In California, where this took place, the governing case is People v. Brophy, 120 P.2d 946 (Cal. App. 1942). In Brophy, the California Court of Appeals held that yes, residents of California have a right to phone service. The federally protected right to access the phone network derives from the duty of common carriage imposed by Sections 201 and 202 of the Act. The California Court of Appeals further found that Earl Warren, then the California Attorney General, could not order the phone company to discontinue service to a person the Attorney General suspected of running a gambling operation by use of the telephone. The court explicitly found that only the California Railroad Commission (predecessor to the California Public Utilities Commission) can give an order in California to suspend phone service.


Like the Attorney General in Brophy, the BART is an instrumentality of the State of California. As in Brophy, the mere allegation that someone (or some group of someones) may use their phone for illegal purposes most emphatically does not confer authority to unilaterally shut off access to the phone network – even if that phone network is physically located within the BART. Why? Because the BART is an instrumentality of the state of California and is geographically in California.
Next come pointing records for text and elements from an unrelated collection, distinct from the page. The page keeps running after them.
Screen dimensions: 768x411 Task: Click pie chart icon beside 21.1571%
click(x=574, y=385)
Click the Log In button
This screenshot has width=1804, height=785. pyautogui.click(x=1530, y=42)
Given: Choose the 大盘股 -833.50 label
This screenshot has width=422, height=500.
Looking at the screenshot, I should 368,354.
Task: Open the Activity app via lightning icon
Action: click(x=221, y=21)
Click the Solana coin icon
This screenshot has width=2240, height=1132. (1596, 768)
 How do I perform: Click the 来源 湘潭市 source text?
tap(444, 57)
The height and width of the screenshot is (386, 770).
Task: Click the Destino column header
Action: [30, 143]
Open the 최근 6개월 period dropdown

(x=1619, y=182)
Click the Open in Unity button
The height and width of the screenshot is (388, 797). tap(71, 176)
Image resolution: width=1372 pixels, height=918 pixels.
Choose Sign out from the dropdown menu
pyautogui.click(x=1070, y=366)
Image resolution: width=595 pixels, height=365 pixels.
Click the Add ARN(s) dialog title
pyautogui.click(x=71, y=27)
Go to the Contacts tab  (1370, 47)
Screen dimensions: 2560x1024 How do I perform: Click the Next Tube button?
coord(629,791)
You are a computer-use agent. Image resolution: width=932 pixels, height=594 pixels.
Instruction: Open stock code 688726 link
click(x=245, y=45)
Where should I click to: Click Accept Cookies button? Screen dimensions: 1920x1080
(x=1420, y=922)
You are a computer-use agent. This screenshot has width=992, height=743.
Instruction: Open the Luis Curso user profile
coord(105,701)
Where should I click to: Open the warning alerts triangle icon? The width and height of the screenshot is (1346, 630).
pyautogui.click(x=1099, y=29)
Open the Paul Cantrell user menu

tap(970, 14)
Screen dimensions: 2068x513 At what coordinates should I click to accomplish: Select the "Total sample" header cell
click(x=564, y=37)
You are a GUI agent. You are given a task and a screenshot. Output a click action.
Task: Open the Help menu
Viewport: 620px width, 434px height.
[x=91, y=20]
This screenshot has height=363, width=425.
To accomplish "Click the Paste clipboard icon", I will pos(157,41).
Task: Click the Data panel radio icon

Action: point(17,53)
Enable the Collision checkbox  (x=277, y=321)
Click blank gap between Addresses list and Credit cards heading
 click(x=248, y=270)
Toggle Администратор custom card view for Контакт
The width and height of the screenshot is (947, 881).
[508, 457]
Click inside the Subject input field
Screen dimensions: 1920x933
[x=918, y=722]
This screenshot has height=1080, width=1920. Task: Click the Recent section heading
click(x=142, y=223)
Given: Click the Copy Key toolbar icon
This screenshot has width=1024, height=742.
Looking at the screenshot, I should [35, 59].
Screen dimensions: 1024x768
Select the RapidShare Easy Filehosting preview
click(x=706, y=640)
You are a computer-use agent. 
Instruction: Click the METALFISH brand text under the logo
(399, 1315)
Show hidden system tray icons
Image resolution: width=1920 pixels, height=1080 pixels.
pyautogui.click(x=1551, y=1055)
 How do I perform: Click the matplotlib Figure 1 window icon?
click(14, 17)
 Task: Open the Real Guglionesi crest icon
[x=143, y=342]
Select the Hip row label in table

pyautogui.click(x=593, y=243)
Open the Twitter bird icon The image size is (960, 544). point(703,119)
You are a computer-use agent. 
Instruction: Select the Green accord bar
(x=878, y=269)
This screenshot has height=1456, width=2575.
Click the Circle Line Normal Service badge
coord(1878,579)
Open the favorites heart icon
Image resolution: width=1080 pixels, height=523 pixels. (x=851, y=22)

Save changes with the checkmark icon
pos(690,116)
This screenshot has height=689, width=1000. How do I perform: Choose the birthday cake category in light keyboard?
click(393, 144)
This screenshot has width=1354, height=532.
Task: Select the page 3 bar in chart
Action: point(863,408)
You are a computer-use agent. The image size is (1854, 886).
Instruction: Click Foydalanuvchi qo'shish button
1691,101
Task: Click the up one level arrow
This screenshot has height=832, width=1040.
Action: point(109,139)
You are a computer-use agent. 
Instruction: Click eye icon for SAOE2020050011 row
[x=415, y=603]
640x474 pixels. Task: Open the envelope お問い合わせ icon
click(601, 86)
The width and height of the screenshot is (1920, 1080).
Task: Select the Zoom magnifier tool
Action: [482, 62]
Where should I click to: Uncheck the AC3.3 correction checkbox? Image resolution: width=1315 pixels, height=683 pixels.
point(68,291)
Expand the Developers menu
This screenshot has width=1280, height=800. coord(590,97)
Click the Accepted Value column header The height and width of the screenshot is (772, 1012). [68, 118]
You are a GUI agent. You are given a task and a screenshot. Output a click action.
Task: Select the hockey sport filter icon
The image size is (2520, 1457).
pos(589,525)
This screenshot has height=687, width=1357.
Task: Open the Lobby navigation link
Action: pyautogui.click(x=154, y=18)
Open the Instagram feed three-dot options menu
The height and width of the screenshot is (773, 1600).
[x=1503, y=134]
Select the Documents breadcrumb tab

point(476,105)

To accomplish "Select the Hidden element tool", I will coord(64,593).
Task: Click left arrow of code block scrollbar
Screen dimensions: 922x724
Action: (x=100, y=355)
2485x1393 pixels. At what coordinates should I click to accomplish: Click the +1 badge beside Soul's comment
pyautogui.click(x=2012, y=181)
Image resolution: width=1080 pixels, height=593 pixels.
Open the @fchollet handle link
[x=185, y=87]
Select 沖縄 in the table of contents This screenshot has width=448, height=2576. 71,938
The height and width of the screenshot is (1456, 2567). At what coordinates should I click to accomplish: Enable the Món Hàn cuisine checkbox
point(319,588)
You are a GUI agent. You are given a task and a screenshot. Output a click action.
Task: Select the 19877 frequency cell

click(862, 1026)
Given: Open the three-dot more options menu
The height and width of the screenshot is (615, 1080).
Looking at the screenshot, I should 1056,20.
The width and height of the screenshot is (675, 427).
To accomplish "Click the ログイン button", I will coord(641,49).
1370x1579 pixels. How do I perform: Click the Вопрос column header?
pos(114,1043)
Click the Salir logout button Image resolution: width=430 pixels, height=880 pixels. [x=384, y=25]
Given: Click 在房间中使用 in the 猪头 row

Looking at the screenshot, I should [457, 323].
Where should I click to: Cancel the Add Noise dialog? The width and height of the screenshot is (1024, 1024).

There is no BARTistahn, and the Directors do not get to decide this on their own.


We will savor the irony that the most eloquent annunciation of the right of individuals to access phone service without interference from law enforcement (absent due process) takes us from Earl Warren to Eugene “Bull” Connor.

(emphasis original)

And yes, part of the case law here does involve “Bull” Connor, and BART is taking his side in this.

It’s a good read, and clear and informative to the layman.